Avec Pauline Harmange, en 2020, tout change : elle annonce fièrement sa misandrie, l’argumente, la justifie, et même s’en félicite. Vu ce que sont les hommes, la misandrie est pleinement justifiée, pleinement ressentie, et c’est même une libération que de la proclamer. Ceci dit, en bon idéologue, elle sait tempérer son propos : le sexisme contre les hommes existe bien, mais il est infiniment moins grave et plus légitime que le sexisme contre les femmes.

En tous cas, voilà quelqu’un qui nous donne raison : quelle que soit l’envergure qu’on lui attribue, la misandrie existe bel et bien. Et ce que nous affirmons depuis vingt ans est déormais validé par nos adversaires. Merci donc, sincèrement, à Pauline Harmange.

Son (petit) livre a beaucoup de succès. En voici un aperçu en quelques citations (Moi les hommes, je les déteste. Seuil, 2020).

 

Définition de la misandrie (p. 15) :

Je parlerai donc de misandrie comme d’un sentiment négatif à l’égard de la gent masculine dans son ensemble. Le sentiment négatif en question peut être représenté sous la forme d’un spectre allant de la simple méfiance à l’hostilité, qui se manifeste la plupart du temps par une impatience envers les hommes et un rejet de leur présence dans les cercles féminins.

 

Et des hommes (p.12) :

 

Ca ne m’empêche pas de me demander pourquoi les hommes sont ce qu’ils sont. Des êtres violents, égoïstes, paresseux et lâches. Et pourquoi on serait obligées, en tant que femmes, d’accepter avec grâce ces défauts – que dis-je, ces tares – alors même que les hommes nous frappent, nous violentet nous tuent.

 

Les organisations masculines (p. 76)

 

Les masculinités toxiques qui nous oppressent sont forgées dans les cercles masculins fermés. Depuis les clubs de foot jusqu’aux fraternités américaines (et leurs pendants français, les organisations d’étudiants en médecine, par exemple) en passant par la ligue du LOL et la majorité des instances dirigeantes à travers le monde, c’est quand on laisse les hommes entre eux qu’ils développent leurs pires travers. A les entendre, ils ne font que passer du bon temps, ils s’amusent et s’entraident. En réalité, ils exacerbent leurs virilités pour étendre leur pouvoir et consolider leur réseau, le tout dans un grand combat de coqs. Ou plutôt dans une grande corrida, puisqu’en fait, ce n’est jamais eux qu’ils blessent dans le processus. Si leur carte de membre du boys’club doit se faire au prix du mépris des femmes et des minorités, pourquoi se priver ?

 

Légitimation de la misandrie (p 36)

 

Dans l’imaginaire collectif, misandrie et misogynie sont deux faces de la même médaille, celle du sexisme. C’est la faute à l’étymologie, j’imagine : construits sur les mêmes racines, ces deux mots doivent donc recouvrir exactement les mêmes principes, n’est-ce-pas ? Eh bien non, car la vie est une grande farceuse.(…) On ne peut pas comparer misandrie et misogynie, tout simplement parce que la première n’existe qu’en réaction à la seconde.

 

Célébration de la misandrie (p. 14)

 

Je vois dans la misandrie une porte de sortie. Une manière d’exister en dehors du passage clouté, une manière de dire non à chaque respiration. Détester les hommes, en tant que groupe social et souvent en tant qu’individu aussi, m’apporte beaucoup de joie – et pas seulement parce que je suis une vieille sorcière folle à chats.

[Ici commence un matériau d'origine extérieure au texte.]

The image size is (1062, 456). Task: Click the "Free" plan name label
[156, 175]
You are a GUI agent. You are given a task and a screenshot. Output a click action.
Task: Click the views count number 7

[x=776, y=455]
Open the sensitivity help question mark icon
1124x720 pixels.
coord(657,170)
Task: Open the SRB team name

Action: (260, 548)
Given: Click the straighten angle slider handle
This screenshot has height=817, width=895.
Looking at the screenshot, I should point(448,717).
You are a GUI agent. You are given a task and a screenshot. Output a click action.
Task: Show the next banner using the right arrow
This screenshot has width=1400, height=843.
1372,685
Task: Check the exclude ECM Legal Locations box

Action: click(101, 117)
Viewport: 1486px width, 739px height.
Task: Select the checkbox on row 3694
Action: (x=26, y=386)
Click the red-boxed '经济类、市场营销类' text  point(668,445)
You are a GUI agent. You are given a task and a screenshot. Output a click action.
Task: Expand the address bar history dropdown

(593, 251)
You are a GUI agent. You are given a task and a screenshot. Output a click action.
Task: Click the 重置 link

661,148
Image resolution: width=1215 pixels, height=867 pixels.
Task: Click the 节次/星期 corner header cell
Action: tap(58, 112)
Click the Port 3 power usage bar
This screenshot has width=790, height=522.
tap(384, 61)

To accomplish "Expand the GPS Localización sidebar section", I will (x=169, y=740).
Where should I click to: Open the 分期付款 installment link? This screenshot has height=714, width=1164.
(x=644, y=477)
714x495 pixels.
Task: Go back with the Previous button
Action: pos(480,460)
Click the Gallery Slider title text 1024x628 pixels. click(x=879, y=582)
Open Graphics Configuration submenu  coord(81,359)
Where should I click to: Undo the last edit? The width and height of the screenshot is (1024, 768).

Si on devenait toutes misandres, on pourrait former une grande et belle sarabande. On se rendrait compte (et ce serait peut-être un peu douloureux au début) qu’on n’a vraiment pas besoin des hommes. On pourrait, je crois libérer un pouvoir insoupçonné : celui, en planant très loin au-dessus du regard des hommes et des exigences masculines, de nous révéler à nous-mêmes.